> WHAT TO PRODUCE
Your answer must consist of exactly the lines below, starting with the line with "Uncheck the citi.com domain checkbox" and going on through the line with "Viewport: 949px width, 526px height.", and nothing else.

> THE INPUT
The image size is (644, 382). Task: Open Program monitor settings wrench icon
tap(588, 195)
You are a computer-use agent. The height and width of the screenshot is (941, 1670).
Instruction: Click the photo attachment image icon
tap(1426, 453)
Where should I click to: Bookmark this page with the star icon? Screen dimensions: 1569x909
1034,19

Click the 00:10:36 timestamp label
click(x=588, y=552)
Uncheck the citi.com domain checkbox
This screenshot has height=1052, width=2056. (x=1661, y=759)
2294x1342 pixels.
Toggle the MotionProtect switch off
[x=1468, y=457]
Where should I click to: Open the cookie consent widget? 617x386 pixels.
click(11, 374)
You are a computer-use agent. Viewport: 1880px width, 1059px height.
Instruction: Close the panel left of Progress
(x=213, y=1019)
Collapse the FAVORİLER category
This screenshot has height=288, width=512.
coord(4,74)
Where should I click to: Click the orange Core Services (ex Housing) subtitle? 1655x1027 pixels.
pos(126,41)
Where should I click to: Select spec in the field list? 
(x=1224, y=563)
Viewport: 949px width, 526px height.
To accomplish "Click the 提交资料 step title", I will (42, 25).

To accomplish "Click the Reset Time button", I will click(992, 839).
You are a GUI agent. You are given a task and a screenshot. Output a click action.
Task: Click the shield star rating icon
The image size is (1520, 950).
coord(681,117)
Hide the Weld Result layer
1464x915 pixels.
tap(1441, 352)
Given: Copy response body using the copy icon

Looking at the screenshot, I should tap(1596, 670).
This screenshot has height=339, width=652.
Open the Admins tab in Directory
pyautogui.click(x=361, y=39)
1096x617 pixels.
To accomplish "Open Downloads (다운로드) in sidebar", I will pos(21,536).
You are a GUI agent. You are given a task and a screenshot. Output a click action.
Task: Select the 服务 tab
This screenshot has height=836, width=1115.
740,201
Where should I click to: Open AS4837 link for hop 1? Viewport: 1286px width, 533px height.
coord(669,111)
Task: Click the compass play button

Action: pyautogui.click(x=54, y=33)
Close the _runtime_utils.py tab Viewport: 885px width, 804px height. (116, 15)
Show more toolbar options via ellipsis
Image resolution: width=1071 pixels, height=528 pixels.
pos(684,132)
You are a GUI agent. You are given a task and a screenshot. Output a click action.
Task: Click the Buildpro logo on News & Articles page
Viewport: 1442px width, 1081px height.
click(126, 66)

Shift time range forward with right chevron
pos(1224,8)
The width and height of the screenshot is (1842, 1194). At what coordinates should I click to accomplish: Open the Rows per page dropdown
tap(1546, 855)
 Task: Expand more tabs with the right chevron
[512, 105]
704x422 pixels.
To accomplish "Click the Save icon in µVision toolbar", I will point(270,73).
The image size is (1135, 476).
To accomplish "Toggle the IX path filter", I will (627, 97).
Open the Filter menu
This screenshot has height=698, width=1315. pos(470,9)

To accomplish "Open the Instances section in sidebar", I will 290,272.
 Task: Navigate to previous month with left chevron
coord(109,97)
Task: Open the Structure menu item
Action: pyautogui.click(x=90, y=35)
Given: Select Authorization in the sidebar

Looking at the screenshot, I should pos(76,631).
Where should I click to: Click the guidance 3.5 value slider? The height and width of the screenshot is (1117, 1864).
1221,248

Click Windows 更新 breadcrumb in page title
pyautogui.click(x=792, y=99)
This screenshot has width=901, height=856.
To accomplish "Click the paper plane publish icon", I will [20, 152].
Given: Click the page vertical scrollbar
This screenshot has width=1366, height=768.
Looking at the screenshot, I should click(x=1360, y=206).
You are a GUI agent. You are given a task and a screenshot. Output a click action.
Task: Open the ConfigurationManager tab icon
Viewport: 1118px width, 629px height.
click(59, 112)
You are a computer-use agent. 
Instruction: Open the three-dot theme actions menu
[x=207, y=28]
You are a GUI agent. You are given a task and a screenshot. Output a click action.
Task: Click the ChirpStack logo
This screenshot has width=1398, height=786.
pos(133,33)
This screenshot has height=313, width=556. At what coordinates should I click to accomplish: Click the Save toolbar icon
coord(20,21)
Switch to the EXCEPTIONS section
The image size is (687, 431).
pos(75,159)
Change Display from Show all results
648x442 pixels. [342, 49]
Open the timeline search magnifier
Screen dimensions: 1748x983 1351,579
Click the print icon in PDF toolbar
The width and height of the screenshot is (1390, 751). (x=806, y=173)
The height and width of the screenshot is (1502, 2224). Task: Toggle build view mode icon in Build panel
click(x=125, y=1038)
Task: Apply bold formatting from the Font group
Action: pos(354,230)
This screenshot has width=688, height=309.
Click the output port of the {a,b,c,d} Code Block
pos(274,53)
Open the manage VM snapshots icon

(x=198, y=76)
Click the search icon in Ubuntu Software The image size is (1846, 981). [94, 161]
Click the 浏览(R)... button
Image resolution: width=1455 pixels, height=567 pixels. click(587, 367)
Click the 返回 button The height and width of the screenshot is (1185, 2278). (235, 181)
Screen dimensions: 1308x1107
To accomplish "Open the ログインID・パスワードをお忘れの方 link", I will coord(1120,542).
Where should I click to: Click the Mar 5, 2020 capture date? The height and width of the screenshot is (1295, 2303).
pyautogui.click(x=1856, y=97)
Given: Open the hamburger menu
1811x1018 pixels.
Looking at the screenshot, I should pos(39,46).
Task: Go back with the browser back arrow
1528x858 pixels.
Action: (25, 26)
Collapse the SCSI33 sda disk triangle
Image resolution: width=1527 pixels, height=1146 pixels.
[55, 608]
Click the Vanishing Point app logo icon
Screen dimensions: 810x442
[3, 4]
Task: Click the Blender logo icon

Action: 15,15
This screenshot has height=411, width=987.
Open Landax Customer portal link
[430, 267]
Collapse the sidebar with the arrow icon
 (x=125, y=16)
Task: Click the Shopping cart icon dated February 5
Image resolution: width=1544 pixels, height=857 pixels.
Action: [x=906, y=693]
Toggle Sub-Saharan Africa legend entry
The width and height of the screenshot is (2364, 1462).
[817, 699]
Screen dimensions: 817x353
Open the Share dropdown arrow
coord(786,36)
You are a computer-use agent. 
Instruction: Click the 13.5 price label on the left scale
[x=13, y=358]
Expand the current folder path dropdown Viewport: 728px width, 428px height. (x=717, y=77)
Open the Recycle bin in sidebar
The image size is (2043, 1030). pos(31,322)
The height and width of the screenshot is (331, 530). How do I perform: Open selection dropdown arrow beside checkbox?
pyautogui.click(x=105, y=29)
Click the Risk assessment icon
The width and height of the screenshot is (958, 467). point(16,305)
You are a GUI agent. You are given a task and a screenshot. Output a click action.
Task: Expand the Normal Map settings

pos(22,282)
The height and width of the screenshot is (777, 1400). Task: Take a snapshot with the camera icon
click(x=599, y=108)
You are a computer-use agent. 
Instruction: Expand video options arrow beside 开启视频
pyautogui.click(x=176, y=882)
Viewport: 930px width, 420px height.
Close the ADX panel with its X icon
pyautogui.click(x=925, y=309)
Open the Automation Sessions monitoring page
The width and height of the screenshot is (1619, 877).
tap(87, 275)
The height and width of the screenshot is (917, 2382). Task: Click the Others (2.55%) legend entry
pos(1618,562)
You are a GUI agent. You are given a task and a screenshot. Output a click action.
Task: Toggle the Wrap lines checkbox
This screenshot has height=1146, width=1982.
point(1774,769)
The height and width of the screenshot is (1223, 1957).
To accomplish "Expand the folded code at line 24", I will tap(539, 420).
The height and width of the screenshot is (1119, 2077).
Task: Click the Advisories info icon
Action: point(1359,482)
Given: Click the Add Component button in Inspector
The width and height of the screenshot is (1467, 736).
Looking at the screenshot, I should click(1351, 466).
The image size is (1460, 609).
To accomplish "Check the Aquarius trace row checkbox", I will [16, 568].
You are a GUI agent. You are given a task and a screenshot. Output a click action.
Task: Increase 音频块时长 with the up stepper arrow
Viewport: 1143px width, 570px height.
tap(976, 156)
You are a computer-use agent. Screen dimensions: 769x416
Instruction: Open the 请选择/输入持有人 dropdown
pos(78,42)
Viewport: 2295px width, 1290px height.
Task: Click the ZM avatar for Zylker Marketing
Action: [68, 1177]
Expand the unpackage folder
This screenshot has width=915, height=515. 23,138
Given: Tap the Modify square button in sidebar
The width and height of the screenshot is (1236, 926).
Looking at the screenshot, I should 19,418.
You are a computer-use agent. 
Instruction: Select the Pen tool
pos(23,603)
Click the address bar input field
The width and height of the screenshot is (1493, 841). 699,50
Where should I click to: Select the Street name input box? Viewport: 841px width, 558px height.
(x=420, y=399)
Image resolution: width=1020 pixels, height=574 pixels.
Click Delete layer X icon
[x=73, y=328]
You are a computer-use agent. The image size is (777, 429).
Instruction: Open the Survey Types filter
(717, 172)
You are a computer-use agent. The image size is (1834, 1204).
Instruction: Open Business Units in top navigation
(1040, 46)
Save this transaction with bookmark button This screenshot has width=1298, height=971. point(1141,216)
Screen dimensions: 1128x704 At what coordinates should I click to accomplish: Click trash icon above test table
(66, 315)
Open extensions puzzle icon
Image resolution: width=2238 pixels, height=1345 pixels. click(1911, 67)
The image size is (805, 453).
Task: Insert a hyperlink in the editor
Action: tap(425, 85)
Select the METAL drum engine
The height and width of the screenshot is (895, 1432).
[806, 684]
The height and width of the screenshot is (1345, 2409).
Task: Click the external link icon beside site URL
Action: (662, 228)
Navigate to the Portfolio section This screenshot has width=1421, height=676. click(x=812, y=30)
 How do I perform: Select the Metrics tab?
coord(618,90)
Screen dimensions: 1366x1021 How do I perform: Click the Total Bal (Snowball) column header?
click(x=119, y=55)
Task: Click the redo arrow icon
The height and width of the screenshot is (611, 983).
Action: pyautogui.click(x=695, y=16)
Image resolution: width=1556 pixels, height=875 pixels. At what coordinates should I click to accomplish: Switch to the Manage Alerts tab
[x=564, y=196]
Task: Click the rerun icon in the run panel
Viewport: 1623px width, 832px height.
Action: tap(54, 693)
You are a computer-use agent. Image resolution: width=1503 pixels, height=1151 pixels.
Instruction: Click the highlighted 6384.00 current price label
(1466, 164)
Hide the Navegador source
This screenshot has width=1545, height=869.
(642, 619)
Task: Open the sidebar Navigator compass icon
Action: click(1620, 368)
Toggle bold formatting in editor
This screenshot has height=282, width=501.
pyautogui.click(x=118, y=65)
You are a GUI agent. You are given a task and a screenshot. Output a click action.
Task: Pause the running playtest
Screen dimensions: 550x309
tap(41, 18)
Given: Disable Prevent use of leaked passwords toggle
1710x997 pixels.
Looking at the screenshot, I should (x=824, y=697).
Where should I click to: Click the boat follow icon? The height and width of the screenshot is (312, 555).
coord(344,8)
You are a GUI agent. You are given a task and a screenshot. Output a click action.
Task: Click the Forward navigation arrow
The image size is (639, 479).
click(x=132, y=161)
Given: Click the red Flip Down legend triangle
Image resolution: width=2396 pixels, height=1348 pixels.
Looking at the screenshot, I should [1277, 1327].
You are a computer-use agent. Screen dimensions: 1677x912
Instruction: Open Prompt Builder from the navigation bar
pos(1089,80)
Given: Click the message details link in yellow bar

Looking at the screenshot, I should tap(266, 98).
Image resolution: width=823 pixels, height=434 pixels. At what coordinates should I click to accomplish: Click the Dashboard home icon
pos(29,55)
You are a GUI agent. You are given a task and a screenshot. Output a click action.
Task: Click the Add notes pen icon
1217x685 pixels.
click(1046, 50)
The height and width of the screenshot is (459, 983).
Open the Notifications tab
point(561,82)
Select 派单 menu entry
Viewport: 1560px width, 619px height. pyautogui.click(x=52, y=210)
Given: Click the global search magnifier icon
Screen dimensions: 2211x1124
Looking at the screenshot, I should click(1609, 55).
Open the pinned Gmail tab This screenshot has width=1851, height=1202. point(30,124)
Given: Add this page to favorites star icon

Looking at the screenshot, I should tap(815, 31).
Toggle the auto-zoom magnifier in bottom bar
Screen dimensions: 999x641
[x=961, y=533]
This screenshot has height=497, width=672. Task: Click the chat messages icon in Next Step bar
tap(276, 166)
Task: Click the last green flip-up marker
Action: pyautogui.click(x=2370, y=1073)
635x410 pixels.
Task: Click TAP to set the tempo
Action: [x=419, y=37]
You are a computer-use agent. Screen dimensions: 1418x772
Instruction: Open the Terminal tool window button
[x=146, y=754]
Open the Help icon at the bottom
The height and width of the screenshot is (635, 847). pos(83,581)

> ANSWER BELOW
Uncheck the citi.com domain checkbox
This screenshot has height=1052, width=2056. (x=1661, y=759)
2294x1342 pixels.
Toggle the MotionProtect switch off
[x=1468, y=457]
Where should I click to: Open the cookie consent widget? 617x386 pixels.
click(11, 374)
You are a computer-use agent. Viewport: 1880px width, 1059px height.
Instruction: Close the panel left of Progress
(x=213, y=1019)
Collapse the FAVORİLER category
This screenshot has height=288, width=512.
coord(4,74)
Where should I click to: Click the orange Core Services (ex Housing) subtitle? 1655x1027 pixels.
pos(126,41)
Where should I click to: Select spec in the field list? 
(x=1224, y=563)
Viewport: 949px width, 526px height.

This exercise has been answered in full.